Paraíso perdido para algunos, infierno para otros. La infancia es un momento de muchos colores, con muchos matices, de blancos, negros, grises y también de tonalidades explosivas. Y luego está la suerte, la vida que te inclina hacia un lugar o hacia otro…
Lydia era una niña tranquila… la del medio de tres hermanas. Todo empezó a cambiar en un instante determinado. Tenía en torno a tres años. Jugaba en la playa con la arena, la espuma del mar a sus pies. Unos señores que paseaban por la orilla se fijaron en ella. Les extrañó su manera de expresarse. Hablaba muy deprisa y deslizaba vocablos ininteligibles. Se acercaron a sus padres para comentarles su impresión: “Parece que habla en latín”.
No era divertido. La advertencia no cayó en saco roto y en cuanto regresaron a Madrid llevaron a Lydia al médico. Tenían sospechas. El recuerdo de aquellos días todavía se convierte en pesadilla: encefalogramas, audiometrías, radiografías… Todo un rosario de pruebas médicas. “Me acuerdo de que me hicieron muchas audiometrías. Yo lloraba. Estaba cansada. Los médicos descubrieron una pérdida del 40% de audición en un oído y el 80% en otro”, explica.

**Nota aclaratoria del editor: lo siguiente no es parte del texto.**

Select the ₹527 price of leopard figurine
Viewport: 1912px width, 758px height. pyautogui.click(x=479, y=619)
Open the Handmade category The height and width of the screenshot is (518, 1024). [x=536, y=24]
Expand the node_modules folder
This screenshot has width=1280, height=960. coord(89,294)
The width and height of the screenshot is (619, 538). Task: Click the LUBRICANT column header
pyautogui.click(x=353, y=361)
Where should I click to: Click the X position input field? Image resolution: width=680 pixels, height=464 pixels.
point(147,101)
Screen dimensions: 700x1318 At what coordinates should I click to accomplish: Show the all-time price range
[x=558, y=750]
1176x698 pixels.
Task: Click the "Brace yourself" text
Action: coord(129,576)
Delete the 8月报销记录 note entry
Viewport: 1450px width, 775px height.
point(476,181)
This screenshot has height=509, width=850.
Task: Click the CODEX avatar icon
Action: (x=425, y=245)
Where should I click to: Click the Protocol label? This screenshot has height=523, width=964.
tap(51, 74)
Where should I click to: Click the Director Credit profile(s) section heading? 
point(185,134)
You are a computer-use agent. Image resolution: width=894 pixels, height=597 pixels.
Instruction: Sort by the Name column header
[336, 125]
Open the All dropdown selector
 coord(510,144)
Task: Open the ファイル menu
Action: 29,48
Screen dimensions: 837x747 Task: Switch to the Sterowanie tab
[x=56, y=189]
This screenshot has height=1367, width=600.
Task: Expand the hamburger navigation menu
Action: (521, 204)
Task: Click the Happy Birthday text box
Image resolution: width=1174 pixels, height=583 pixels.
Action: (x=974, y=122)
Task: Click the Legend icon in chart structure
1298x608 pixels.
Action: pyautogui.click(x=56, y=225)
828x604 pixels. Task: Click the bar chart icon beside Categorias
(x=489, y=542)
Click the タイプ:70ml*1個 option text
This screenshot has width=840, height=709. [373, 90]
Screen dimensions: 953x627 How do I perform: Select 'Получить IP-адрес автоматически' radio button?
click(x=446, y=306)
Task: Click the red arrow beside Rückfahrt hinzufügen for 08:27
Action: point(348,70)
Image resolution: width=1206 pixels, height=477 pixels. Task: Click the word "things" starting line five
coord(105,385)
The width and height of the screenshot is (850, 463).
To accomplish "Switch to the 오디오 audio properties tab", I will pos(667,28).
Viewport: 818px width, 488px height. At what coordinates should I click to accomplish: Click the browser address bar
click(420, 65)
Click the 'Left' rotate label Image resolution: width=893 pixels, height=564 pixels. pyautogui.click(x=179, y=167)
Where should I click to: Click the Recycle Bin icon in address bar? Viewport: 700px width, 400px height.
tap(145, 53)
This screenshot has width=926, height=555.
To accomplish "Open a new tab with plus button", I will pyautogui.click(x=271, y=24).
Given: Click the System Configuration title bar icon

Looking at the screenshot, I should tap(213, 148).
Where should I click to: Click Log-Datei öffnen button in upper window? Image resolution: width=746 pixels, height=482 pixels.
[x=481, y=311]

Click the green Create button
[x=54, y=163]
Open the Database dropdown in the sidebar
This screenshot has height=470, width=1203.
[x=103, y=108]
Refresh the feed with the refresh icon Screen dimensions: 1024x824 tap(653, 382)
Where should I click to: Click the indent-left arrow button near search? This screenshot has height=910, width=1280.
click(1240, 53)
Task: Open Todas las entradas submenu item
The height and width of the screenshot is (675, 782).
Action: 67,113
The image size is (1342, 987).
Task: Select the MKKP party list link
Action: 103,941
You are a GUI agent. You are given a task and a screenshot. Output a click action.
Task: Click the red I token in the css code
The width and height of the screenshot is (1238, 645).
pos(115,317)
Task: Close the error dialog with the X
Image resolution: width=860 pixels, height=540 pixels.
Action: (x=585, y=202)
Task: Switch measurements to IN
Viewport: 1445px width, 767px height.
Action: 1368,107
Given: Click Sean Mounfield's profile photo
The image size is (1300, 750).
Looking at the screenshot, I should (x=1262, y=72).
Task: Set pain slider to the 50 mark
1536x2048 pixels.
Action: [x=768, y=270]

Desde entonces sus padres redoblaron los esfuerzos en la lucha por su hija. Su hermana mayor seguía tirando del carro: “Si tengo que definir aquellos años las palabras que me vienen son timidez y soledad. Sobre todo, me sentía sola. Tenía a mis padres y a mi hermana mayor como apoyo. Pero casi no recuerdo. Me cuesta. He sufrido mucho. He tenido tantos palos en la vida por este motivo”.
Reconoce que ha estado bien cuidada por sus padres y sus hermanas: “A mis padres los quiero mucho. Pero tal vez no haya sido tan bueno haber estado tan protegida. Defender me defiendo gracias a la naturaleza y a mi manera de ser, aunque hay veces que no he llegado donde quería”. Su experiencia le ha generado cierta desconfianza: “No te fías, te sientes frustrada. Hay veces que no oyes y te quedas como parada”.